I remember it like it was a couple months ago. He texted me asking if he could come over so we could talk. When he pulled up, I came outside because I had people at my crib and I didn’t want whatever this talk was going to be to happen around them.
I asked him if he wanted to go on a walk or something, and he suggested we go get ice cream. I’m thinking, cool, ice cream, maybe this talk won’t be bad at all.
It was bad.
As we ride in the car I notice the energy is weird between us. We are talking, the conversation is flowing effortlessly, but there is something there. By the time we get to the ice cream shop, I know something is up. We go in and he orders some ice cream, and I squeeze in a little booth towards the middle of the shop. Luckily we are the only ones in the store for whatever is coming next.

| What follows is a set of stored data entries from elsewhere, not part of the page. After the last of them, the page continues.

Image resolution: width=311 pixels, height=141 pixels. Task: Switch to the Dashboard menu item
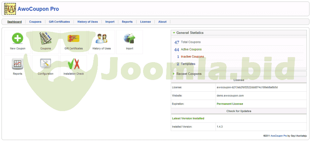[14, 22]
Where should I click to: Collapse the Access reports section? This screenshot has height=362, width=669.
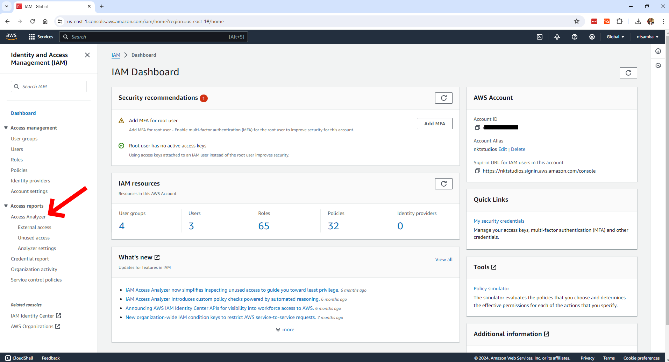(x=6, y=206)
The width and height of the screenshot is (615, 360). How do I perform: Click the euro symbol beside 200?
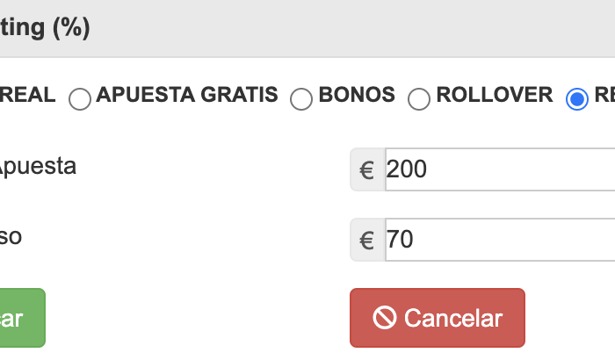tap(367, 170)
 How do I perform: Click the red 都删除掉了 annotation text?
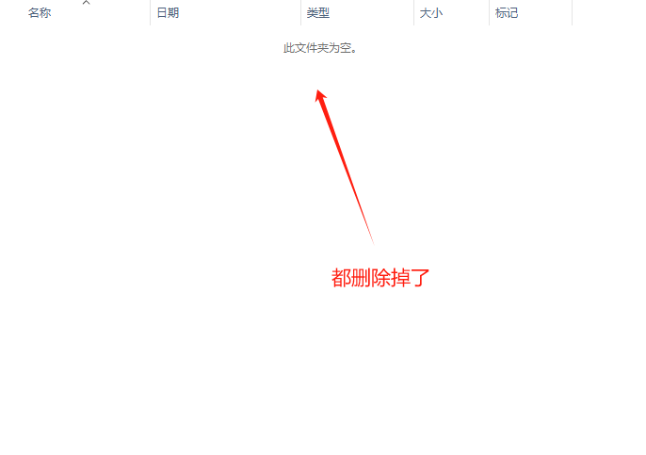point(380,278)
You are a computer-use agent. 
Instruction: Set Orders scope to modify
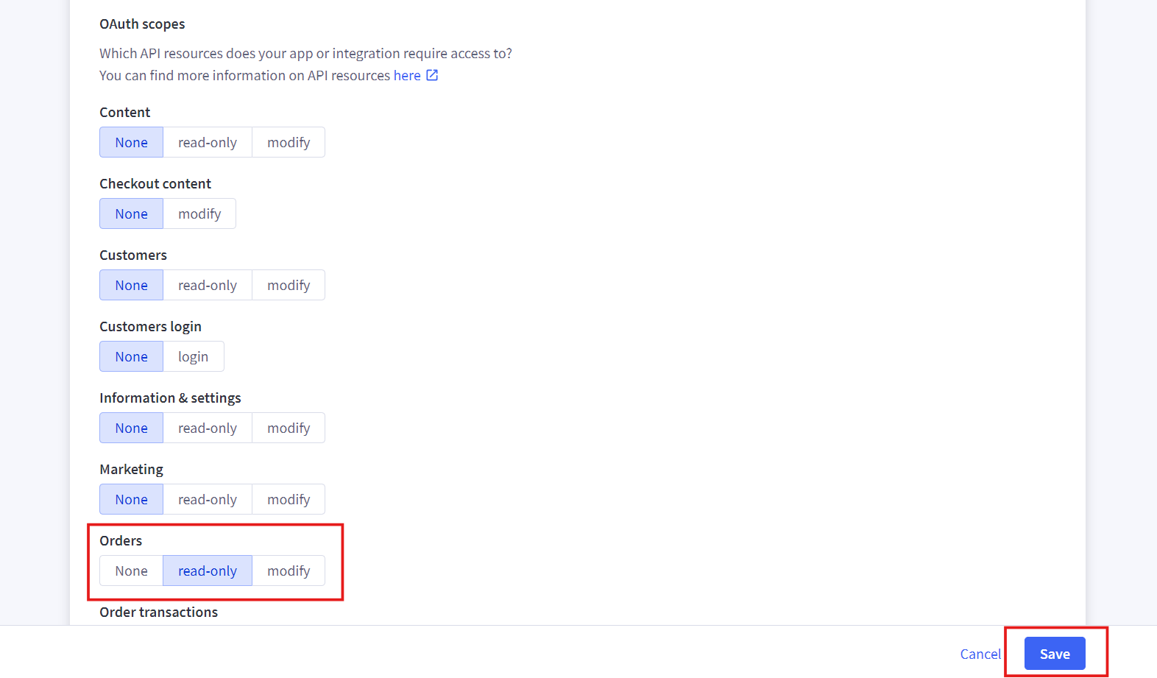tap(289, 571)
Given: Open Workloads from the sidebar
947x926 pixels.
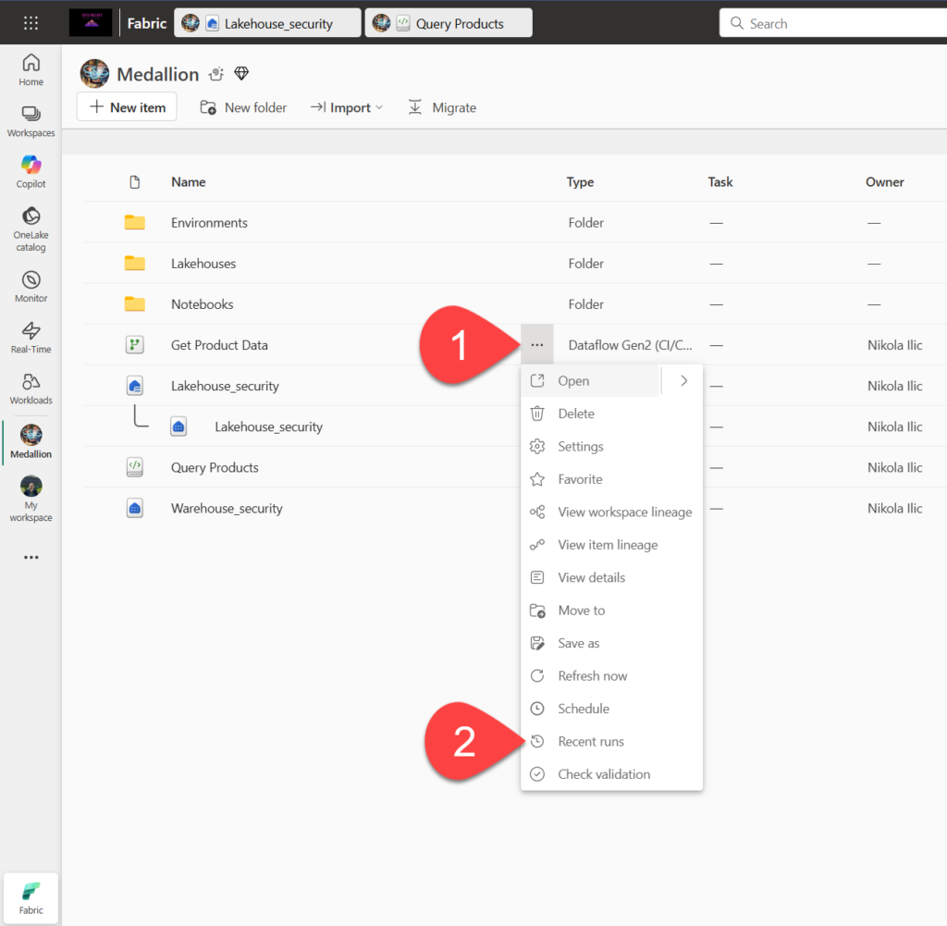Looking at the screenshot, I should (x=31, y=388).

He gets his ice cream and sits down, and I just watch him as he devours his passionfruit (or dragon fruit) flavored rolled ice cream.
I wait. He waits. I wait some more. He speaks up.
THIS NIGGA BREAKS UP WITH ME AT AN ICE CREAM SHOP.
He goes he loves me blah blah blah but he doesn’t want to keep chasing something and not being content with what he already has blah blah and wants to make it official with the other girl he was talking to before me blah blah blah.
He finishes his ice cream while basically ruining my day. Guess what this nigga did next? He went and ordered more ice cream! I can’t make this shit up. Mind you, I didn’t get any ice cream cause how the hell are you going to break things off with me over sugary goodness.
The nigga ruined ice cream for me. I’ll never forgive him.
The ice cream shop is covered in sticky notes left by people that have visited the place in the past. I write “KV was here” on one of the notes as I wait for his greedy ass to get a second helping of rolled ice heaven to commemorate the time a nigga took me to get ice cream just to shit on me.
He comes back and sits down across from me and immediately starts digging in to the ice cream. Whatever flavor he had that time looked good as hell so I’m even more mad. I get a call, and use it as an excuse for him to take me home.
We didn’t talk anymore after that. But, of course, in true millennial fashion, he continued to watch every single one of my Instagram stories and like my pictures.
I should've dumped that damn ice cream on his head. Love sucks.